Il G.I.C.O. della Guardia di Finanza di Catanzaro ha eseguito un sequestro di beni per 800 mila euro tutti riconducibili ad un esponente di spicco della criminalità locale nel traffico di cocaina
Una ditta individuale con sede a Roggiano Gravina, un fabbricato, un conto corrente, quote societarie e tre autovetture, per un valore complessivo pari a 800.000 sono stati sequestrati dal G.I.C.O. della Guardia di Finanza di Catanzaro, in esecuzione di un provvedimento di sequestro firmato dal Procuratore distrettuale, Antonio Vincenzo Lombardo ed emesso dalla Sezione misure di prevenzione del Tribunale di Cosenza.
Sarebbero tutti beni riconducibili ad personaggio di punto di un’organizzazione criminale locale che opera nel cosentino e che è già stato arrestato perché ritenuto responsabile di associazione finalizzata al trasporto, alla detenzione ed alla cessione di ingenti quantitativi di cocaina.
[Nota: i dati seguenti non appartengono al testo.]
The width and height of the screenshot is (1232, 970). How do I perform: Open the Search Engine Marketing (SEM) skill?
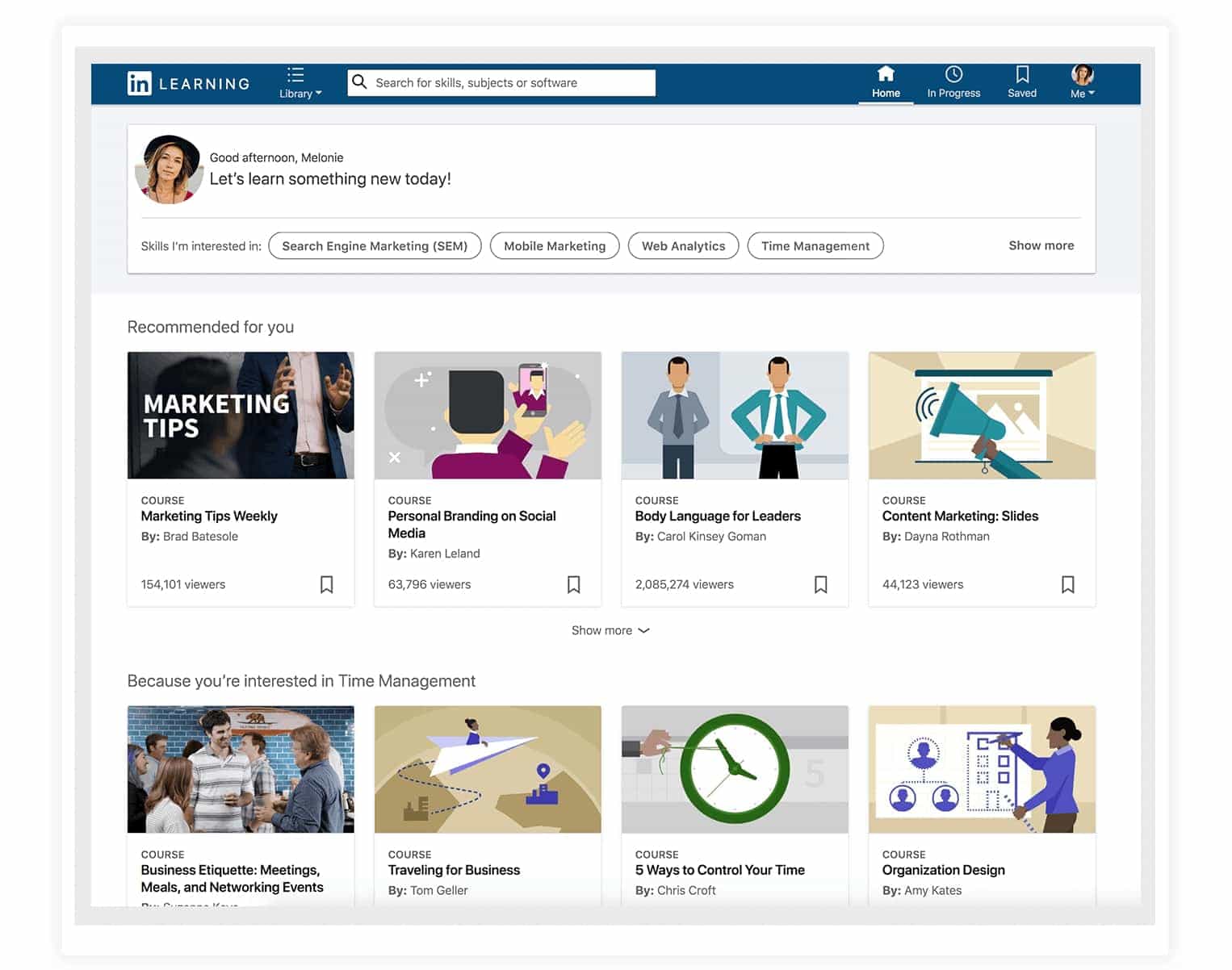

Le indagini patrimoniali portate a compimento dalle Fiamme Gialle hanno fatto emergere una netta sproporzione tra i beni nell’effettiva disponibilità del soggetto e il suo tenore di vita, rispetto invece ai redditi dichiarati e alle attività ufficialmente svolte. Da qui è scattato il provvedimento di sequestro eseguito nelle scorse ore.